When the violently racist nature of
the attack was finally revealed to the public on March 24, community outrage was
swift and immediate. Durham residents quickly set up listservs and message
boards in order to coordinate community response and planning. On March 25, a
silent demonstration was held in front of the lacrosse field to protest
Duke’s match against Georgetown, holding signs bearing strong messages
such as “Don’t be a Fan of Rapists.” As it turned out, Duke
forfeited the George town match at the last minute, in anticipation of mounting
public anger. Later that night, community members held a candlelight vigil in
front of the house at 610 North Buchanan to express support for the victim. The
very next morning, activists from across the Triangle gathered in front of the
house and staged a “Cacerolazo”wake-up call—a traditional form
of protest used by women in Latin America to publicly shame rapists and
batterers. The participants banged on pots and pans while powerfully chanting
calls for justice and solidarity.
This case has also shone a national
spotlight on long-simmering resentments between majority-white Duke and the
ethnically diverse working-class city in which the elite school resides. As the
New York Times reported on March 31, Duke received a fifth-worst ranking out of
361 colleges in the latest Princeton Review survey of so-called
“town-gown” relations—the interaction between a major academic
institution and its surrounding community. In the same survey, Duke was also
ranked sixth in having little or no interaction between students of different
social classes and ethnic groups. Indeed, many African-American students at Duke
say that racist treatment from white classmates is fairly common on campus. As
graduate student Danielle Terrazas Williams told the Independent Weekly:
“This is not a different experience for us here at Duke University. We go
to class with racist classmates, we go to gym with people who are racists.
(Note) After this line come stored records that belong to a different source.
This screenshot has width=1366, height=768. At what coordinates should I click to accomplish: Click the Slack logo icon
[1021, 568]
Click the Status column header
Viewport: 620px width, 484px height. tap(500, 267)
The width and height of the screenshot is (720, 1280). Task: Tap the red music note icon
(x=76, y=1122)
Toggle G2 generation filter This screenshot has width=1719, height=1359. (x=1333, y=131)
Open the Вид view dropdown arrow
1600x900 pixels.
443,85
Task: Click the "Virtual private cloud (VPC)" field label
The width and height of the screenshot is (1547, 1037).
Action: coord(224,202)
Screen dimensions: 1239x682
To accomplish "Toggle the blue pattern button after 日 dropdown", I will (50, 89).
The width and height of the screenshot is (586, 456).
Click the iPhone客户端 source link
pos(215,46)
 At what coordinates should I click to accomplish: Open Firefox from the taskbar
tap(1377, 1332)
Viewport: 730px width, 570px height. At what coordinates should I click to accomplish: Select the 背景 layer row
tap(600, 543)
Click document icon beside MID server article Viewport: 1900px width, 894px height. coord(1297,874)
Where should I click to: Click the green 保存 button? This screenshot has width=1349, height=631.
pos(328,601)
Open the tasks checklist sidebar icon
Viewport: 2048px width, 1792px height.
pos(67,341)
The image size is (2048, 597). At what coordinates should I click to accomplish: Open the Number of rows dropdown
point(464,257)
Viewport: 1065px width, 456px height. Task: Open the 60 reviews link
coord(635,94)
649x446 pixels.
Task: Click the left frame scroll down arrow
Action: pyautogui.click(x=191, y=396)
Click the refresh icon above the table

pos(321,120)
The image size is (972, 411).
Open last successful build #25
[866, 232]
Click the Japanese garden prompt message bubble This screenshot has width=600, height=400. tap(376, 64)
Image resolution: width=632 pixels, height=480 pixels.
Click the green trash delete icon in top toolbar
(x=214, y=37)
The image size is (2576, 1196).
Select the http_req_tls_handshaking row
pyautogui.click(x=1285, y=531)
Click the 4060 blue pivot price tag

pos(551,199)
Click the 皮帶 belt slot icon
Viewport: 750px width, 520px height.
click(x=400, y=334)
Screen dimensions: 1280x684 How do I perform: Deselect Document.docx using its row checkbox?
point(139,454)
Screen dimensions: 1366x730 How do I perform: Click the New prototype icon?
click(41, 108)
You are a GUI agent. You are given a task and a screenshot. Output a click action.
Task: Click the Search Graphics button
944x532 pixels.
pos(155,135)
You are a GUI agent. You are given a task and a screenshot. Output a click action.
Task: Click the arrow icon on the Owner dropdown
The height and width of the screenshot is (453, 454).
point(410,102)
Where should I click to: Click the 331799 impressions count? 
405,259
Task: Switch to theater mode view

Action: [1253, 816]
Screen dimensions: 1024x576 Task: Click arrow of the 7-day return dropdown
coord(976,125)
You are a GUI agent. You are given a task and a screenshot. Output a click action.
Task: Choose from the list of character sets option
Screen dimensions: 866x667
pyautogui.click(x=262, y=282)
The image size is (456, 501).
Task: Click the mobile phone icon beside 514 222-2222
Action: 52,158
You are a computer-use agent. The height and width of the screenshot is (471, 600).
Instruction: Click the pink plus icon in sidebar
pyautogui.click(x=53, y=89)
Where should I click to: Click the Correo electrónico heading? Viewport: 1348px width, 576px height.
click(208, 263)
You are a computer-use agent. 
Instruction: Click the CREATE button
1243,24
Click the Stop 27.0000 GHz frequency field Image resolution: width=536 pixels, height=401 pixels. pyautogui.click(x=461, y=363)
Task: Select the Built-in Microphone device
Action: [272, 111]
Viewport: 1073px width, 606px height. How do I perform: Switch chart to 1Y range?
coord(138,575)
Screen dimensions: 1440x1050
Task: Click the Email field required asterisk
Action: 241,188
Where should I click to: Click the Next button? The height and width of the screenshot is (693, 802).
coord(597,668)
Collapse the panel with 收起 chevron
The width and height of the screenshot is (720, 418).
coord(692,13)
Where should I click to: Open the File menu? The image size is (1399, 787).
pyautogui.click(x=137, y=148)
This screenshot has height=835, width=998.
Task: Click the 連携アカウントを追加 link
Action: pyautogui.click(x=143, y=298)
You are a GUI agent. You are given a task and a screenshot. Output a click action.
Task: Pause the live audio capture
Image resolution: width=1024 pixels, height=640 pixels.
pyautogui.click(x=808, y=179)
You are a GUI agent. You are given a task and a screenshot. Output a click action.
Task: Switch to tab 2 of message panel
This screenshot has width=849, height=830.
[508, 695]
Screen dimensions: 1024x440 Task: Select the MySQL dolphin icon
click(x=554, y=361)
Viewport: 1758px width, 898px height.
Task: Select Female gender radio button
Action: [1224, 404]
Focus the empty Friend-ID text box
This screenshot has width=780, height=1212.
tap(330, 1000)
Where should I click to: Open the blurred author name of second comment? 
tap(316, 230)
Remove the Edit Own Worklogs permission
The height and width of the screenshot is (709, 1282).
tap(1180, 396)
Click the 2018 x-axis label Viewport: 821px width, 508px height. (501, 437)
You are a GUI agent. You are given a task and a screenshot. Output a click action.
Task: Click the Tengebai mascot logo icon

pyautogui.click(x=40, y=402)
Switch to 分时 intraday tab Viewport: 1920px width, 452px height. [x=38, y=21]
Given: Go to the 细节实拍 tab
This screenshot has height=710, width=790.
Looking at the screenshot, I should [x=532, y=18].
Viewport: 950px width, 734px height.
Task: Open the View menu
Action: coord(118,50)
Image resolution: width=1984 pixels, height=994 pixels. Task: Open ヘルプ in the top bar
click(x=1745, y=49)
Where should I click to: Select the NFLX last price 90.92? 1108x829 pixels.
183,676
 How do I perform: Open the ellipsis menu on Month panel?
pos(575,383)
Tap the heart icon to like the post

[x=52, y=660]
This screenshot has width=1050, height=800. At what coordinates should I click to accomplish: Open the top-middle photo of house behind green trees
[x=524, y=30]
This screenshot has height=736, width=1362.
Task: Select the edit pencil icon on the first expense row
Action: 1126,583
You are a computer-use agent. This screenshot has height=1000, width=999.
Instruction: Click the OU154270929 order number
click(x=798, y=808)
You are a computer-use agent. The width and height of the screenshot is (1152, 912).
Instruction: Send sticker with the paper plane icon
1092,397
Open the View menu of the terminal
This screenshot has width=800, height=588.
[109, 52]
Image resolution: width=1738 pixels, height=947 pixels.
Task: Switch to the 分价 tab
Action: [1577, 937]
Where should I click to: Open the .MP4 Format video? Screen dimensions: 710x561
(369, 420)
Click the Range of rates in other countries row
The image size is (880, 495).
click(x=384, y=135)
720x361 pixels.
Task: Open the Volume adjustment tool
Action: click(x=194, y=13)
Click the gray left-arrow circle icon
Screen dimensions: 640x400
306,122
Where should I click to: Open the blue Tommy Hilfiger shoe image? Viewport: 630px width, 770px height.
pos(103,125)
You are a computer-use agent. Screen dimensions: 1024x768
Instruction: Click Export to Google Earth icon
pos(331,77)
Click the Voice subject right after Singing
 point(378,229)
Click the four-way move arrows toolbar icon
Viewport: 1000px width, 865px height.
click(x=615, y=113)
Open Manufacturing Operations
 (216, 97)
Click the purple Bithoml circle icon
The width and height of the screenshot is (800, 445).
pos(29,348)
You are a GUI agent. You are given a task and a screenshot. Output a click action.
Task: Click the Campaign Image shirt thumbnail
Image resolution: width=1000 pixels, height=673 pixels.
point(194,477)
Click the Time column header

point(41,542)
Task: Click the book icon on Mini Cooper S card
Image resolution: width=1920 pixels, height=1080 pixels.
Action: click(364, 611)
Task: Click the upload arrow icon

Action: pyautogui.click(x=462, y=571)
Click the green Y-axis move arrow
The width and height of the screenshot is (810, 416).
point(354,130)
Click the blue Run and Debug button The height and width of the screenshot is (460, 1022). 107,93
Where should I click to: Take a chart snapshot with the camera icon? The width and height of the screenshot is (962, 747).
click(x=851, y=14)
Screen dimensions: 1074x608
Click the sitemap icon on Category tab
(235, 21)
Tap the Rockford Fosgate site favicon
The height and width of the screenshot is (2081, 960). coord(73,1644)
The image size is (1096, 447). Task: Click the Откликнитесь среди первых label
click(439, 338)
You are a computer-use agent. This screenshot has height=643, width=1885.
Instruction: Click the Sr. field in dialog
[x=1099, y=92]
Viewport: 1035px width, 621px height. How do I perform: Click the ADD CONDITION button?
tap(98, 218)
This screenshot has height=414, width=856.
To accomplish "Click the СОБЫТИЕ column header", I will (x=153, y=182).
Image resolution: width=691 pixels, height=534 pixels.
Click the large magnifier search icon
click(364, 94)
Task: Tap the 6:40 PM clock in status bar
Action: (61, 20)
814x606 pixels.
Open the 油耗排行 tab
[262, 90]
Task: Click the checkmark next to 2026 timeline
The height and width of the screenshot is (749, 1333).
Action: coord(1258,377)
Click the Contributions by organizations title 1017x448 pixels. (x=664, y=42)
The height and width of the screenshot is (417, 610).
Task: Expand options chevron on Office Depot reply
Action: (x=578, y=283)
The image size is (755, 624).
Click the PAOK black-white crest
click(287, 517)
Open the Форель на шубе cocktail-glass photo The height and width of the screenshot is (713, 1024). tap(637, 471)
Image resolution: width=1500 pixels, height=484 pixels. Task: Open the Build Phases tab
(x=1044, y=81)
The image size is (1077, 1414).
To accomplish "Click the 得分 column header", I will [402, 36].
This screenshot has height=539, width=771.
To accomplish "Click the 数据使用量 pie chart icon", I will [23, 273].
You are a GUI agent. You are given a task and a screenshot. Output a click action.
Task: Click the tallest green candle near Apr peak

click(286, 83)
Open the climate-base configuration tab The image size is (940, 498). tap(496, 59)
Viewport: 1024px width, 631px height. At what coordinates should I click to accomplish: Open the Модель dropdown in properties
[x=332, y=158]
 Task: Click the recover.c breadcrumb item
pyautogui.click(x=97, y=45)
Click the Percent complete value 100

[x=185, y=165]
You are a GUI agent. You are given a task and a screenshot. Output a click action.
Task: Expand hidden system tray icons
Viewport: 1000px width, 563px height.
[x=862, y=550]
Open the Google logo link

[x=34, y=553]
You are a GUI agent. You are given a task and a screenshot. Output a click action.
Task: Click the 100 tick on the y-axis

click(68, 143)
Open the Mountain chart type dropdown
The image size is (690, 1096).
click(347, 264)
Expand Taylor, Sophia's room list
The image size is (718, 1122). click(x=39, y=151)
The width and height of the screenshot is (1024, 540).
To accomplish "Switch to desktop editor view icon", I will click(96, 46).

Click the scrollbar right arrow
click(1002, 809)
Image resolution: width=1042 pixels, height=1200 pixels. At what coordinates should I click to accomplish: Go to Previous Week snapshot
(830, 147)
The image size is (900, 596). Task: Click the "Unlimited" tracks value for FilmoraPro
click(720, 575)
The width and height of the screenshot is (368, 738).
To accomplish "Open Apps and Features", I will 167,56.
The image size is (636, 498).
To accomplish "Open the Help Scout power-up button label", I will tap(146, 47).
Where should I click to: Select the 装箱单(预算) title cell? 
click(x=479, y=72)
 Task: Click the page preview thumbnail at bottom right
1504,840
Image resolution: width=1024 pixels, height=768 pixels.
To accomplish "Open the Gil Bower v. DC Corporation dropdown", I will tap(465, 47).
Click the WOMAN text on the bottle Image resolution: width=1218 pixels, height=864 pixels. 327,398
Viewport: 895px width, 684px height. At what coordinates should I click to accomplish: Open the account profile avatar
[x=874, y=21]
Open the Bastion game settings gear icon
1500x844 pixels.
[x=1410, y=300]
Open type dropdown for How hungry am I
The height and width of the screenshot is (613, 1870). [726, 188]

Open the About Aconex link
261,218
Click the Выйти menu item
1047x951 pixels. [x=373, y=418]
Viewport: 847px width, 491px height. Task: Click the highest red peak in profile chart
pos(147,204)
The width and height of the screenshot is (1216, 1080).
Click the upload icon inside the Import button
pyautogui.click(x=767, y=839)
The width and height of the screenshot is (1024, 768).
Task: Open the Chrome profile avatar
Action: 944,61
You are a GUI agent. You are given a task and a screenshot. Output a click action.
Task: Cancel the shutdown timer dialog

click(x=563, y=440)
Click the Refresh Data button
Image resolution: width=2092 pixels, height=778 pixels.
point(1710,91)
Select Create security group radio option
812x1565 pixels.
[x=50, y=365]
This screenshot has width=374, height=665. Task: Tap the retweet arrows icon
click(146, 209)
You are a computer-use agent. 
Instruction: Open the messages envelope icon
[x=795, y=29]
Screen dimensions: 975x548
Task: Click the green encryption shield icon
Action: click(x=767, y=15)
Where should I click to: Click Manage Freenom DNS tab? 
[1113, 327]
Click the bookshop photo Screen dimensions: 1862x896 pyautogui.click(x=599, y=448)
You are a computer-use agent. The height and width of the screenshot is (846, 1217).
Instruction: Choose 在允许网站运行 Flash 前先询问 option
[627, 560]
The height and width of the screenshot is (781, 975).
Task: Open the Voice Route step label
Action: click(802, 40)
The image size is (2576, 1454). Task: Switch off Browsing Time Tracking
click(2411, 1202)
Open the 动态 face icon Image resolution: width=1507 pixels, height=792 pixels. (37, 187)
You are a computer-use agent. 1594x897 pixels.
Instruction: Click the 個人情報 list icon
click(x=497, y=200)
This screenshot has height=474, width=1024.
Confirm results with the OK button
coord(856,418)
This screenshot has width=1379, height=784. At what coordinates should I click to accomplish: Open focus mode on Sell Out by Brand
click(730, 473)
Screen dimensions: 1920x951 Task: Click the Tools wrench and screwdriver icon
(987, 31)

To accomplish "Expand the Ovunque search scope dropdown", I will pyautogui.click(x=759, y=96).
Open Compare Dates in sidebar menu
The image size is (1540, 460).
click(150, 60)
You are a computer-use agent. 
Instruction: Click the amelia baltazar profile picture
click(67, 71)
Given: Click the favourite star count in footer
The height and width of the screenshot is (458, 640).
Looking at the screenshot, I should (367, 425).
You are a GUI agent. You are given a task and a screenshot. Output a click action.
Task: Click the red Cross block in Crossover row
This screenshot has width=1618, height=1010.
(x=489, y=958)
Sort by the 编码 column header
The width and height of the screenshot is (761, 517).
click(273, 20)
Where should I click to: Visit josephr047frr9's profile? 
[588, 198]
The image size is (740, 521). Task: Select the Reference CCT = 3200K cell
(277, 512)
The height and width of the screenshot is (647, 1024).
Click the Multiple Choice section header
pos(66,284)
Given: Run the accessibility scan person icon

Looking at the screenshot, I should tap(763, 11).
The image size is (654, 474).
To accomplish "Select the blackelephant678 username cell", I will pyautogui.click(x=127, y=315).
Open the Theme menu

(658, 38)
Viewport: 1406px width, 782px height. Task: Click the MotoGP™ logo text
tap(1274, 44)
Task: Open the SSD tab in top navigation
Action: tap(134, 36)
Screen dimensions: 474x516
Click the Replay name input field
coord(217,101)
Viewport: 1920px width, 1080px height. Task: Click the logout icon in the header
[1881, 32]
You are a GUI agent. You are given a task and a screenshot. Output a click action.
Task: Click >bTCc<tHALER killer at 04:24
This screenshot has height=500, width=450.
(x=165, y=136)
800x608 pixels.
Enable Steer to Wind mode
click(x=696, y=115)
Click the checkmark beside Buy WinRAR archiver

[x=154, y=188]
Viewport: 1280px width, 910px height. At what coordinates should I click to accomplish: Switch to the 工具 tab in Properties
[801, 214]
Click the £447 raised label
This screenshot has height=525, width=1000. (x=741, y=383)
That’s not special for us.”
Unfortunately, both the media and
Duke’s administration are desperately trying to obscure the blatant racism
and misogyny of this case. Many media outlets make a point of referring to the
victim as a “stripper” or “exotic dancer,” while framing
the allegations of racist verbal abuse as mere race “issues” or
“tensions.” Many outlets dare ask if this case has anything to do
with race at all, as if sexual violence can ever be separated from systemic
oppression. At the March 28 press conference, athletic director Alleva stated
publicly that during his entire 26 years in Duke athletics, he has seen
“no racial problems” with the lacrosse team or in the entire sports
program. It is unclear if Alleva consulted athletes of color before making this
statement.
At N.C. Central University this week, public events have been
scheduled to show support for the victim in the case. These include speak-outs
and a candlelight vigil in front of the campus Student Union on April 3. As
junior Maya Jackson told Black College Wire, “We as a university do not
accept this. This is an issue that affects all of us.”
The
writer is with FIST-Fight Imperialism-Stand Together-youth group.